What is required: Which lines of the listing below contain the word "width"? List each of them in full.

Records provided:
· · · · · · ·

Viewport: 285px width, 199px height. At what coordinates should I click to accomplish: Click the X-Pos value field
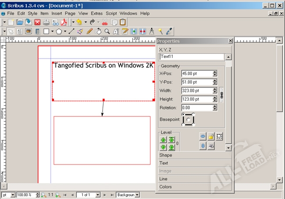coord(196,73)
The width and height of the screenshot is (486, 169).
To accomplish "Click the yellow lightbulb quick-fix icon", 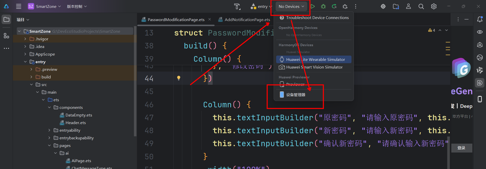I will point(179,78).
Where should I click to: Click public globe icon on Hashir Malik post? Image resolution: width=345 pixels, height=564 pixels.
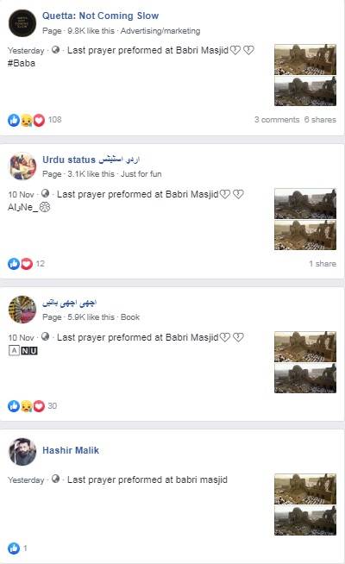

· · · · · · ·

The solution:
Viewport: 285px width, 199px height. At what coordinates should I click to accomplish: Click the X-Pos value field
The width and height of the screenshot is (486, 169).
Where should I click to: Click public globe icon on Hashir Malik post? Image resolution: width=345 pixels, height=564 pixels.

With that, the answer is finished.